Now to write more PIDs and to look at which things make the most sense to do first, thinking both about user needs and other things which depend upon them.

p.s. once I feel confident with the template, I'll share it

January 20th 2023

Week 1 : Hello EBI/ARISE

I started the ARISE fellowship, which runs for three years on the 16th January 2023. I'm now on the Wellcome Genome Campus in the European Bioinformatics Institute, with OpenTargets as my host group and an association with the PDB in Europe group. Having been a remote worker for much of the pandemic, having a desk and being with colleagues is lovely. It's even more wonderful to be back amongst scientists for the whole week after working as an independent researcher for the last year and a half and working in the technology sector before that.

As I'm always keen to start at "the B of the bang" and ARISE is a continuation and scale-up of the work already performed, I've set myself some tasks for between meetings.

The first one is around weeknotes, both building the small software feature to display them and the practice of writing them.

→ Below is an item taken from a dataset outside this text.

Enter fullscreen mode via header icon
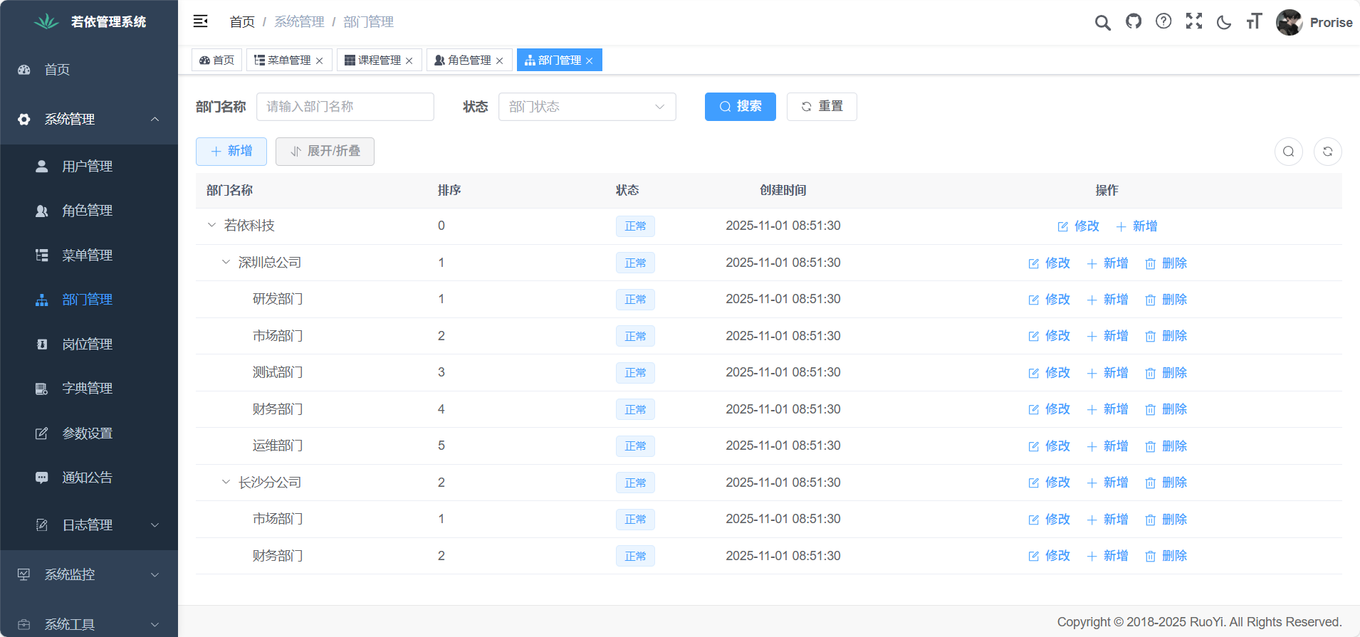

The software feature is being used to test a way of developing microservices and having them be part of an overarching product. As with the structures part of the website, the weeknotes feature will be developed in Flask/Zappa and deployed as an AWS Lambda function. However, to keep with the principle of "small pieces, loosely joined" new sections of the overall product will be individual microservices which are then composited using API Gateway. Search will be the next feature to get some upgrades and to become a microservice.

The practice of writing them will be inspired by a couple of pieces of current reading:

Hopefully, the weeknotes will be of use to others. At the very least they will be a way of lightweight continuous reporting and reminding me of what was done when (in terms of features, experiments will obviously be in the lab notebook).

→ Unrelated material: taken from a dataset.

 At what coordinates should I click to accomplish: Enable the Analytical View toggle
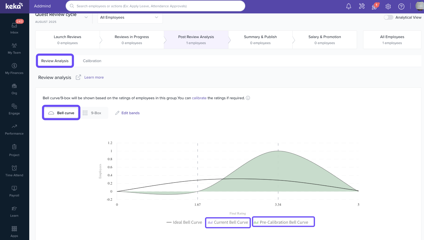(x=388, y=17)
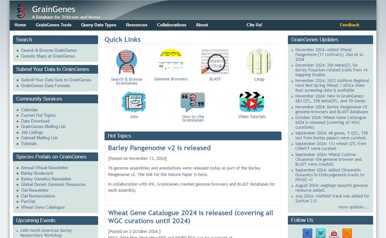This screenshot has height=238, width=386.
Task: Launch BLAST via the magnifier icon
Action: click(x=215, y=62)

Finally, a meeting with Sameer from PDB in Europe made me think again about the need for a PID (Project Initiation Document) template which captures user-centricity and existing knowledge better and is more agile than waterfall. So that will be a task for next week.

January 13th 2023

Week 0 : New beginnings

Hello, welcome to the weeknotes for the "histo" project. First an introduction and some background.

I'm Chris, I'm a bioinformatician/software developer/immunologist. I have been awarded an EMBL and the Marie Skłodowska-Curie Actions (MSCA) ARISE fellowship to build tools for immunologists to use. Primarily the tools are related to the Class I and Class II molecules of the Major Histocompatibility Complex that present antigen to T-cells.

The aim of the work is to pull together data and tools to allow immunologists, structural biologists and machine learning developers to answer some specific questions such as these below:

  • what governs the motif and conformation of peptides bound to MHC molecules and how does this change the shape of the peptide binding cleft
  • what governs the three-dimensional recognition of MHC:peptide complexes by T-cells
  • what data exists about peptide repertoires and how can this data be used to extrapolate to MHC alleles with no data
  • what is the structural variability between MHC alleles, MHC molecules of different species and between specific MHC:peptide complexes and how can this information be used predictively
  • what is the role of each position within the MHC molecule, and how can this data be used to explain biological phenomena (such as TAPBPR dependence and independence)
  • what can we understand from data about the effects of peptide processing and transcript level in the cell to better predict epitope sequences

The aim of the ARISE fellowship is to learn how to build and deliver "research infrastructures" such as "histo". These will be built using user-centric design/development methods and, in this case in particular, by "working in the open". This means that I'll be sharing the process as well as the outputs/outcomes so that as much of the learning can be shared as quickly as possible. Hopefully, there will be publications involved in this process, but these "weeknotes" will help as a regular and immediate view into the project.